The answer to this is yes. I sometimes sit and overthink every little thing that happens to me illness wise. I will analyse every symptom and question if it’s as bad as I think it is. I question whether I’m being weak and if anyone else would cope with it better. I’ve popped out a shoulder in my sleep and been like ‘have I somehow done this to myself’. The answers no, I take a hell of a lot of shit from my illness and my body is constantly falling apart, there’s nothing I can physically do about it.

2. Would my symptoms improve if I had a better diet?

It wouldn’t be a normal day without someone asking me this question, it’s a very valid point that I don’t mind explaining but it does make me doubt myself. Half of the time I can’t eat and I’m on a liquid nutrition based diet. I don’t pretend in any way that I eat remotely healthy, sometimes when my stomach is bad for some weird reason the only thing I can eat without puking is a McDonald’s burger with no bun. I have a very restricted diet, with no gluten, no wheat and minimal dairy. I’m on a low histamine diet which is absolute hell, avoiding like 50 things. In terms of eating more veg the answer is a strong no from me, I used to love some veg, but I can’t eat much of it now as I don’t digest it. So unless I want to be shitting whole chunks of pepper for a day I think I’ll give it a miss.

3. Am I actually well enough to go to work?

Sometimes managing a full day out the house raises this question in my mind. I walked around Cheshire Oaks outlet village for several hours the other day and managed to go for a meal after it. This is the first time in a while I’ve been able to do this, so would this mean I could manage a day in work? Well, since then I’ve been back on my crutches, barely mobile and spent a lot of time in bed catching up on game of thrones. There is no way I’d be able to do two consecutive days at anything. It is so so frustrating when people make you feel like you’re some sort of lazy scrounger. I loved the job I was doing and studying my post graduate diploma, so why the hell would I choose to be home all day bored and hungry. STOP DOUBTING YOURSELF CHLOE.
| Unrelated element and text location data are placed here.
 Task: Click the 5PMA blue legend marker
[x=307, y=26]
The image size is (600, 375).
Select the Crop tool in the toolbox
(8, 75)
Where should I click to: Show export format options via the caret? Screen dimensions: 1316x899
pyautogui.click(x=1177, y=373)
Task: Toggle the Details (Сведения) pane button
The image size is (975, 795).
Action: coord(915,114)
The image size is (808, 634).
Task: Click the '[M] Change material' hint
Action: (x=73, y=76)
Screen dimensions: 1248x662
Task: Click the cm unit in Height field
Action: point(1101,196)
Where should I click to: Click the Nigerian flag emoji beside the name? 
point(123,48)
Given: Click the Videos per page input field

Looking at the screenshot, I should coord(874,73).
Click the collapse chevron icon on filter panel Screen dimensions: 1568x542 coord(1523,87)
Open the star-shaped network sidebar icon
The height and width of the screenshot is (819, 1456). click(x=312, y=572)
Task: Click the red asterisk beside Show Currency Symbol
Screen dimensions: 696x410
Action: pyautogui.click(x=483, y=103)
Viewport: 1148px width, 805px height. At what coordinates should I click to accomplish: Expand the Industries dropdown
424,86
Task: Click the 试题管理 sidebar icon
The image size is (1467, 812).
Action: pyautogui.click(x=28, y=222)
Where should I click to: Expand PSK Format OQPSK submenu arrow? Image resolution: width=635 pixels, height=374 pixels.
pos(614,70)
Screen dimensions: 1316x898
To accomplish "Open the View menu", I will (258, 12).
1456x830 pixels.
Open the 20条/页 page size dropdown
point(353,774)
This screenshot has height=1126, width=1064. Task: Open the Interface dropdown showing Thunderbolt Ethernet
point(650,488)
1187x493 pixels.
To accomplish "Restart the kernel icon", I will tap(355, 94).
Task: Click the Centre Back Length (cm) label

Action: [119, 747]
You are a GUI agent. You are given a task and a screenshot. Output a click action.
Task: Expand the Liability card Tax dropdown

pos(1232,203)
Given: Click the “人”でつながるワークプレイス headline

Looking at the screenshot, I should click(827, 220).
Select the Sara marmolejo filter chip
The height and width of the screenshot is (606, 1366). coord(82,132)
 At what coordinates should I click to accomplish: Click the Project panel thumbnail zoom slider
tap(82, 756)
4. Should I be doing more exercise?

I swim a lot when I can, but there’s an issue with having bipolar for me and doing exercise. Last week I swam at least 70 lengths 3 times after not swimming for months. I get too into it when I’m manic and I can’t stop pushing myself too far because I am convinced it will take my energy away and help me calm. Having both a chronic and a mental illness makes life so hard for me and my mind and body are never in sync with tiredness. I have chronic fatigue which often makes it a struggle to even get up and get dressed, sometimes that’s enough of a challenge without forcing myself to get up and overdo it.

5. Do I need all this medication?

This is one of the things I question the most, part of this is because of the way chronic pain patients often get treated. I worry about taking morphine because it’s addictive and my GP surgery have tried to take it off me a few times. This means I will literally sit there in absolute agony or take ibuprofen which really aggravates my stomach before I reach for proper pain relief. I also wonder whether or not I actually need all my daily medications. Thinking about this logically, they have been prescribed to me for a bloody reason. I’ve tried stopping tablets myself and ended much worse off. So really stop being an idiot and listen to the doctor is my message to myself here.

Overall I think I need to be kinder to myself and have more understanding when I’m incapable of doing the things I used to. I’m trying my best and that’s literally enough. Be kind to sick people we’re doing what we can.